_WHAT TO WORK ON_
Continue the review of the film Vivarium below, picking up after its last sentence.

_SELECTED TEXT_
--

WRITTEN BY: Mo Juenger, World News Editor
With the onset of the pandemic in March, films set to be released in theaters during the COVID-19 era have been brought to streaming services in order to recuperate box office losses. Lorcan Finnegan’s 2020 sci-fi thriller Vivarium, released on Amazon Prime, demonstrates the resiliency of the film industry during this unprecedented time while providing an unexpectedly acute commentary on the isolation many of us have recently experienced.
The plot centers on a young couple, divinely played by Jesse Eisenberg and Imogen Poots, looking to purchase their first home. After an exhaustive search, they stumble into a new suburban development.
The houses in this suburban hellscape are all identical, and the pair quickly discovers that there are thousands of these forest green tract homes spanning a seemingly unending distance surrounding them.
Eisenberg and Poots become lost in suburbia, unable to find their way out of the neighborhood. After spending a night in one of the homes, they receive an unnerving gift: an infant. Attached to the infant’s crib is a note, reading, “Raise the child and you will be released.”
From there, the film takes on a surrealist tone as Poots and Eisenberg try to cope with their new life trapped inside the development with this odd child. However, their life is not without meaning.
In the house, Poots and Eisenberg fall into an off-putting semblance of normalcy. In fact, this normalcy is the true critique and symbolism of the film altogether. Poots comes into the role of a mother, despite the child’s overwhelming strangeness.
Though she resists this role at first, Poots is trapped not only in the development but in the crushing grip of suburbia. She is trapped in the societal role that womanhood has designated her, a role that suffocates her daily.

--

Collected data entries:
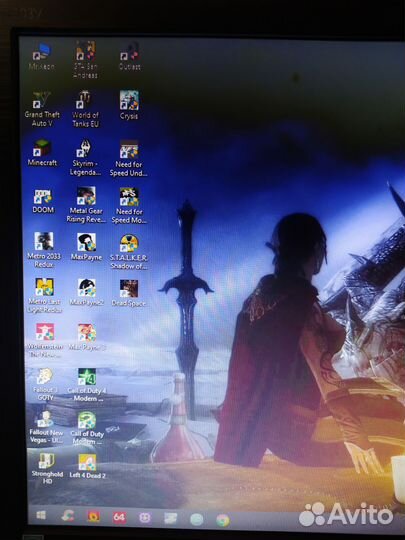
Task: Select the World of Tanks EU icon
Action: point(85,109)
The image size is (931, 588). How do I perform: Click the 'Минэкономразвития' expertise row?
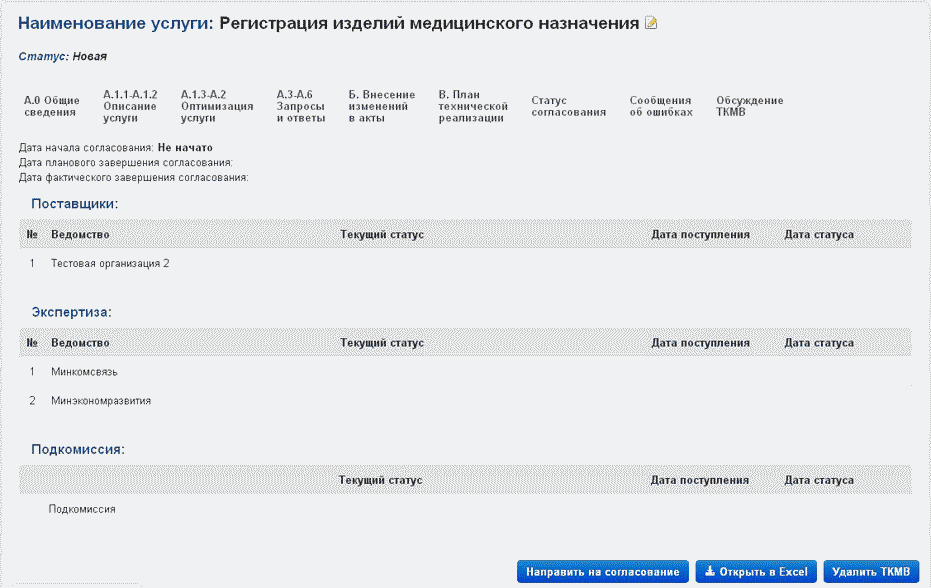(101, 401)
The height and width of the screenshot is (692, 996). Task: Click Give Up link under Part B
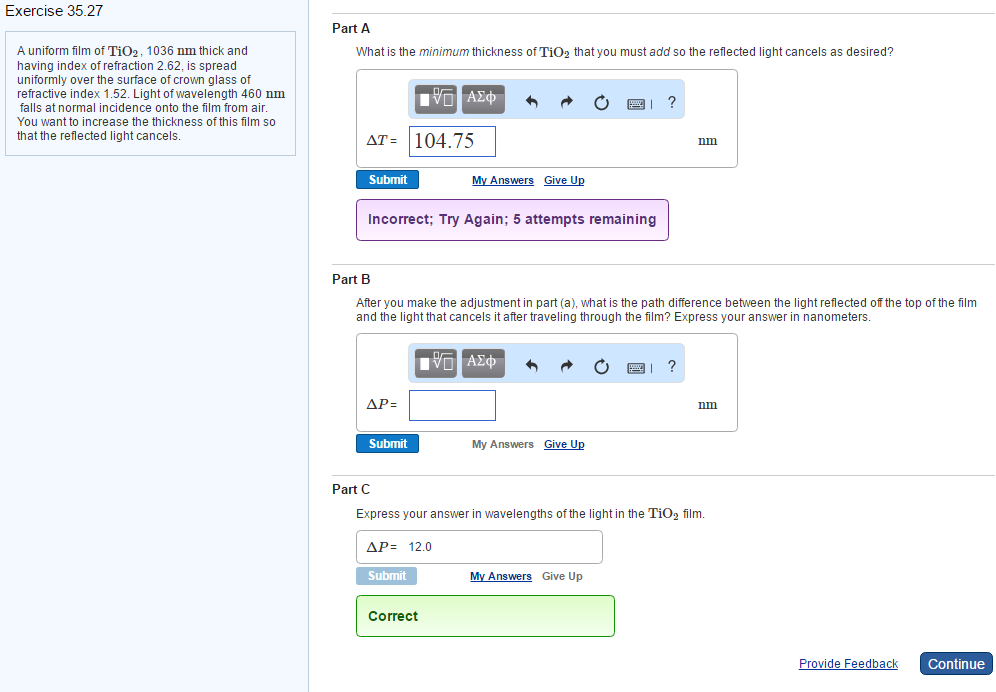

--

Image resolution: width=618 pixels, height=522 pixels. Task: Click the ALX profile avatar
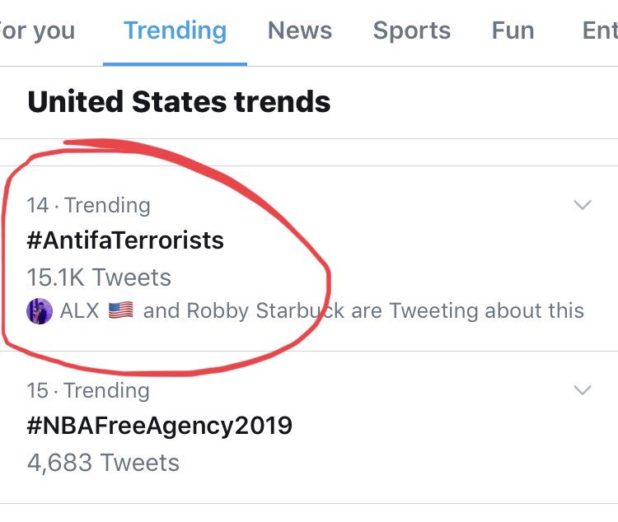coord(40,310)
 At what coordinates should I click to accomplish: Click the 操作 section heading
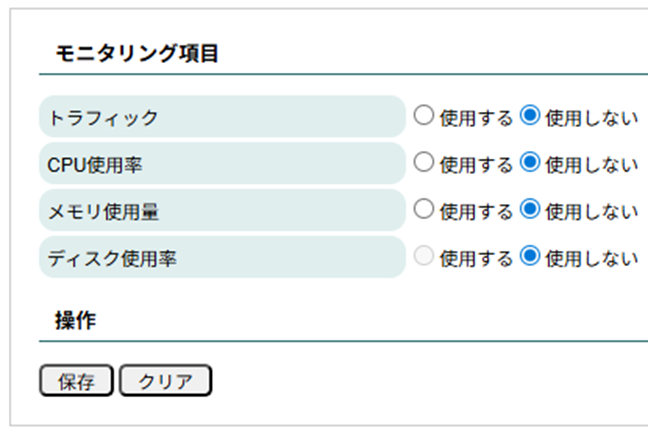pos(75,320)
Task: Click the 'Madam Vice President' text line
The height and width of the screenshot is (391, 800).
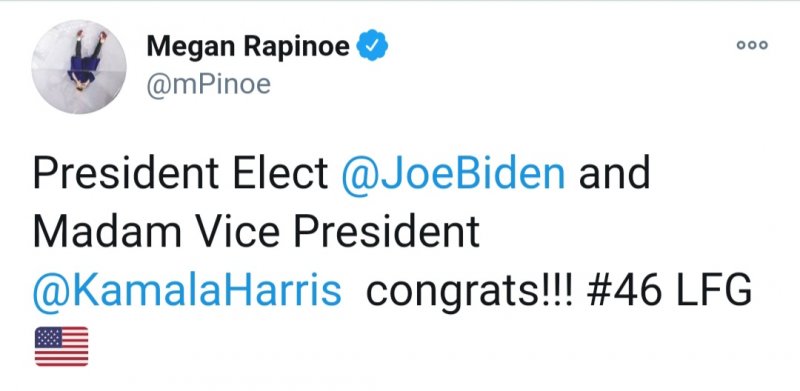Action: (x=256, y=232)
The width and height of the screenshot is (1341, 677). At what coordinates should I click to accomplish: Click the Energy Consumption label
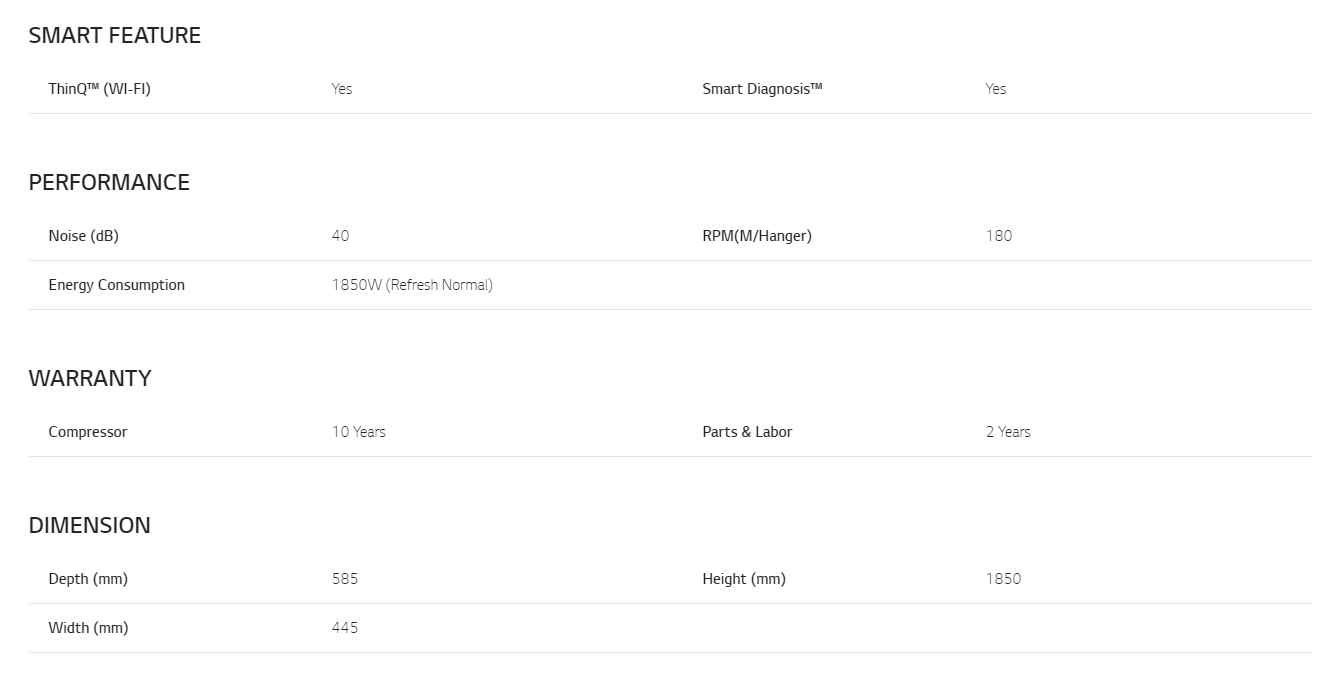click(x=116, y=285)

--

_REPLY TO THE TASK_
Eisenberg, for his own part, becomes a caricature of toxic masculinity. Once a gentle gardener, he simply digs. He digs a bottomless hole in the front yard, screaming and cursing whenever Poots tries to show him affection.
He smokes constantly and attempts to physically harm both Poots and their spooky child. Eisenberg, too, is trapped in the role of an unwilling father, and constantly reiterates the toxicity that often accompanies that.
Their deterioration waxes as the child grows at an alarming rate. The boy, never named, is truly the centerpiece of the film. His shrieking, odd repetitions and distasteful behaviors provide the suspense and drama that keeps the film from grinding down into the same boring normalcy on which it comments.
Beyond the obvious oddities of their tiny, new world lies a scathing critique of gender norms, suburban life and relationship routines. Vivarium shocks its audience with its grotesque depiction of reality, as well as its suspenseful mastery.
The acting, casting and overall beauty of the film will awe viewers who love to be kept in suspense. Vivarium is a film for anyone who needs to be pulled out of their own terrifyingly sane routine.